Task description:
Work through the records that follow and return each line containing the word "computer".

Stored items
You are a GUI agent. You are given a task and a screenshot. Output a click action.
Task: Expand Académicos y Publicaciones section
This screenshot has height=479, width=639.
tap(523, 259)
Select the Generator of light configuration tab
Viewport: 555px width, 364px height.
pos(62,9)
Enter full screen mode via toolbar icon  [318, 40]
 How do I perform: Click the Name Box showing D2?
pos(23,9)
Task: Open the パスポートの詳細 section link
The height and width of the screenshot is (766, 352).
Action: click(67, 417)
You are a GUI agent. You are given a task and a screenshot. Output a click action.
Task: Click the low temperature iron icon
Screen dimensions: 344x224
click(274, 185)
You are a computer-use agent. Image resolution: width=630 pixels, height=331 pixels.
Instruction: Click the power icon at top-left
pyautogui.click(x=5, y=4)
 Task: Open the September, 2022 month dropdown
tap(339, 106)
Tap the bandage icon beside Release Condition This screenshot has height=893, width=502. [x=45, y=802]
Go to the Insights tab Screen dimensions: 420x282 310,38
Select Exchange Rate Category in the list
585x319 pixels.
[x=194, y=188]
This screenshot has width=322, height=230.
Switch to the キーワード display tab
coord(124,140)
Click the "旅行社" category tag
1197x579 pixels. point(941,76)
* * *
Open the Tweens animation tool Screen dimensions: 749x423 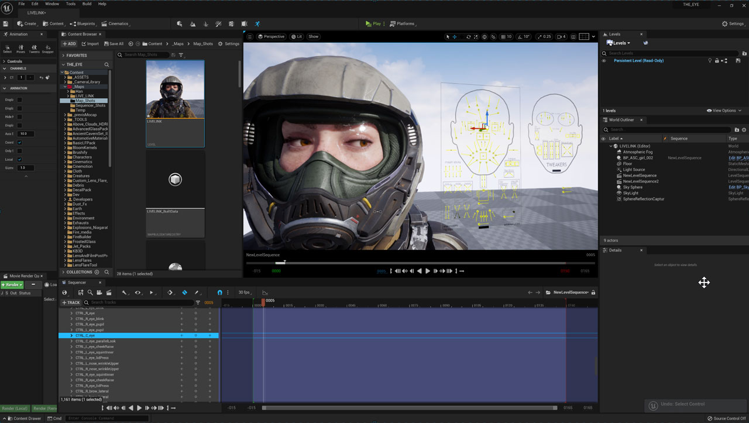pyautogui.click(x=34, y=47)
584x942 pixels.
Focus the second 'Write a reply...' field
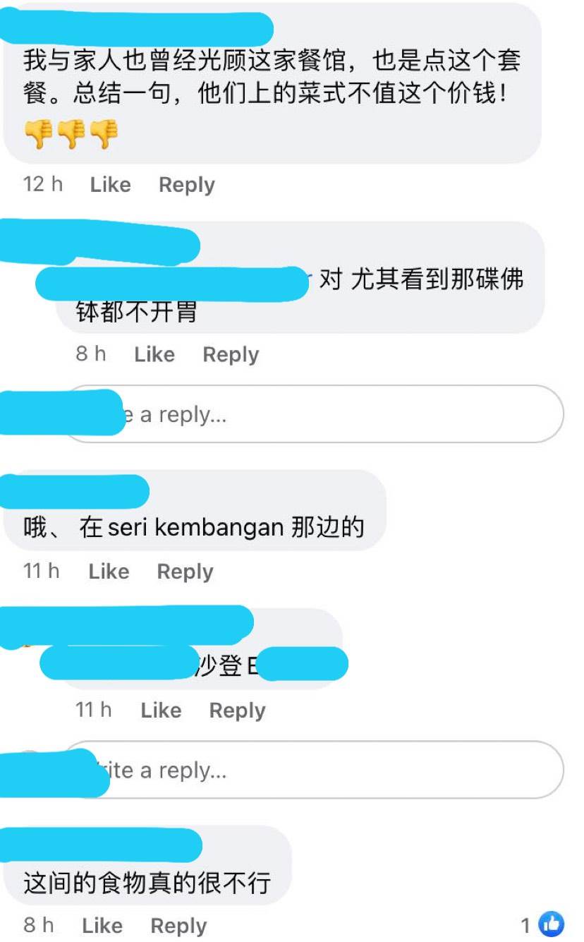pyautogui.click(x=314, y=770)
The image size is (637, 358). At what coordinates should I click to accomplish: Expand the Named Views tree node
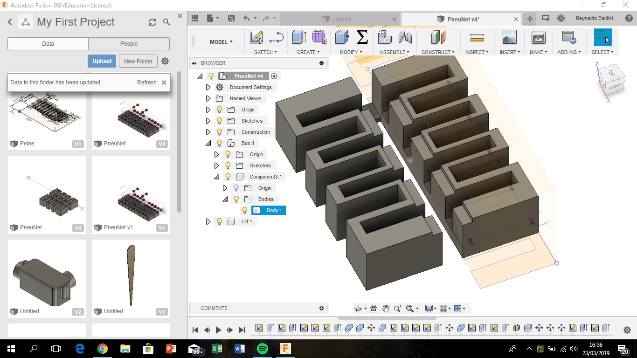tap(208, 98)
--
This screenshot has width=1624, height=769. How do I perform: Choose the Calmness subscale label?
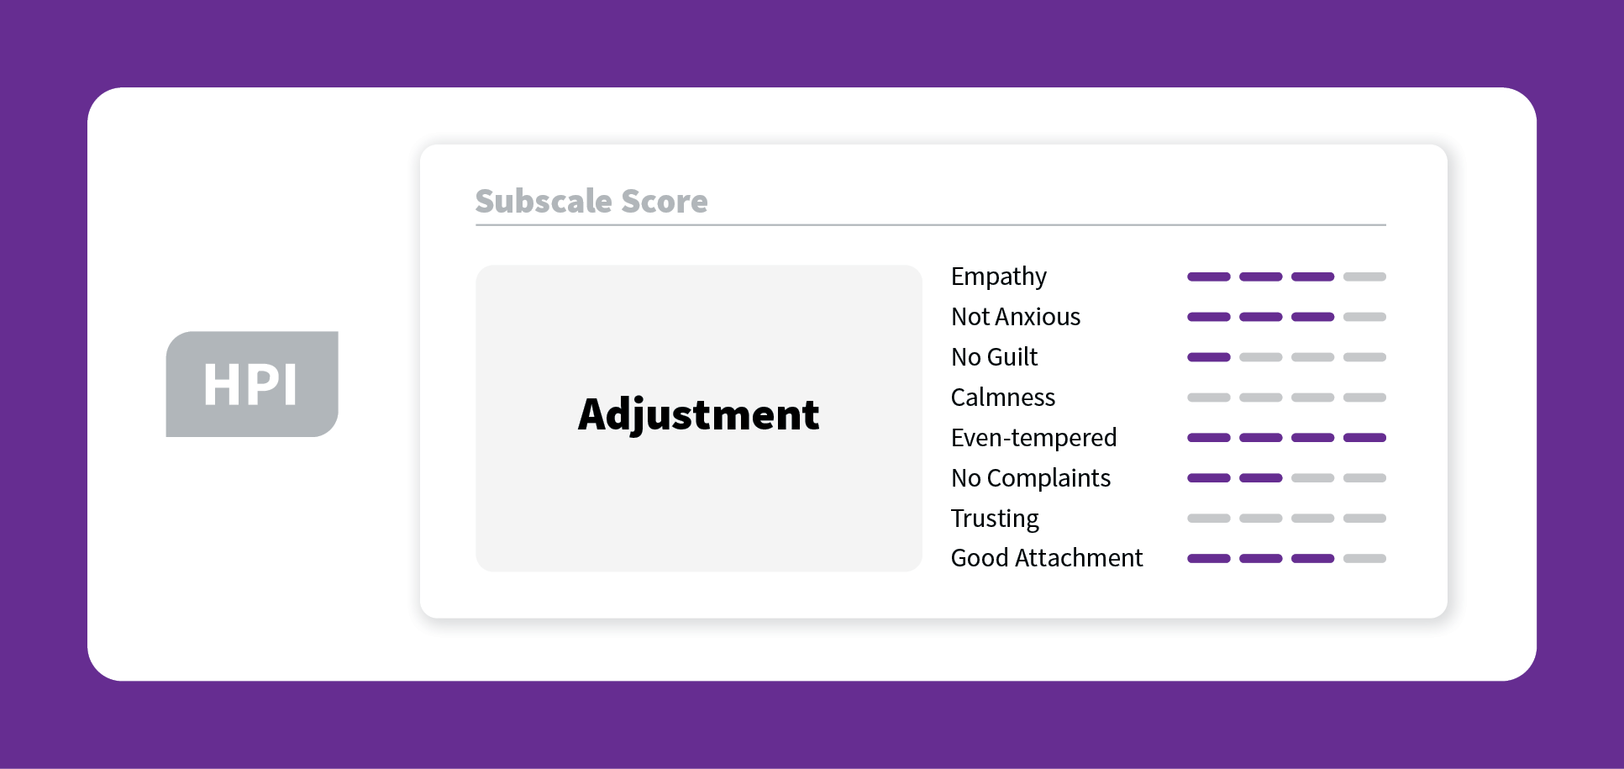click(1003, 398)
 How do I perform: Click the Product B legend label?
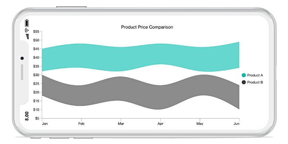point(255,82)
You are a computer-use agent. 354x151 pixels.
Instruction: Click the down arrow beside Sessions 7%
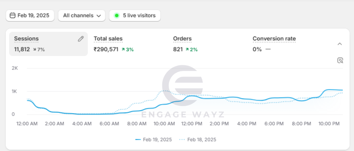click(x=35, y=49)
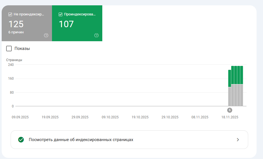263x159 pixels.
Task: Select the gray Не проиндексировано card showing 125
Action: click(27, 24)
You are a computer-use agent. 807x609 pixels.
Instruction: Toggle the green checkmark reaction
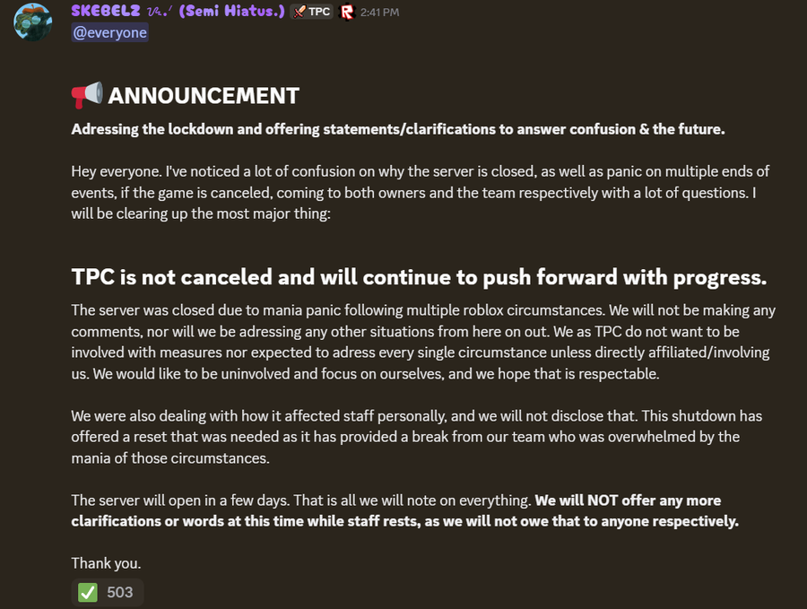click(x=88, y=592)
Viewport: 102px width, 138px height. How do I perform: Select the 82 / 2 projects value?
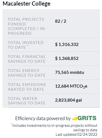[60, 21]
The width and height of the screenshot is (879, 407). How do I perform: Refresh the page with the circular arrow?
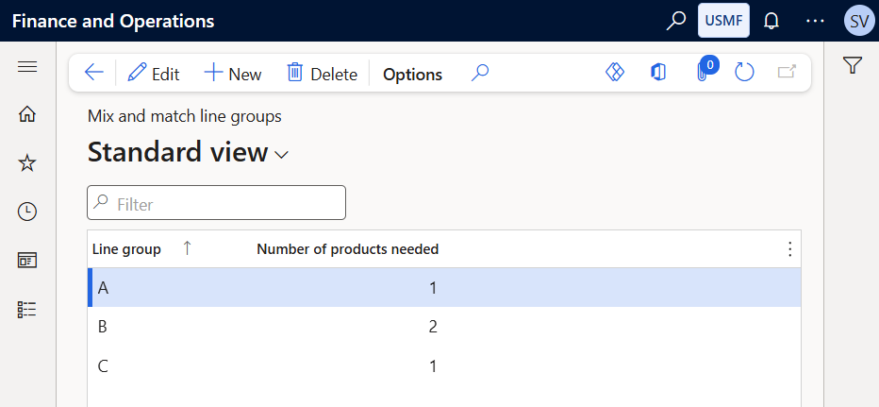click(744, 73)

Answer to this problem:
You are a computer-use agent. Image resolution: width=630 pixels, height=331 pixels.
You are a computer-use agent. 354x151 pixels.
You are a computer-use agent. 807x609 pixels.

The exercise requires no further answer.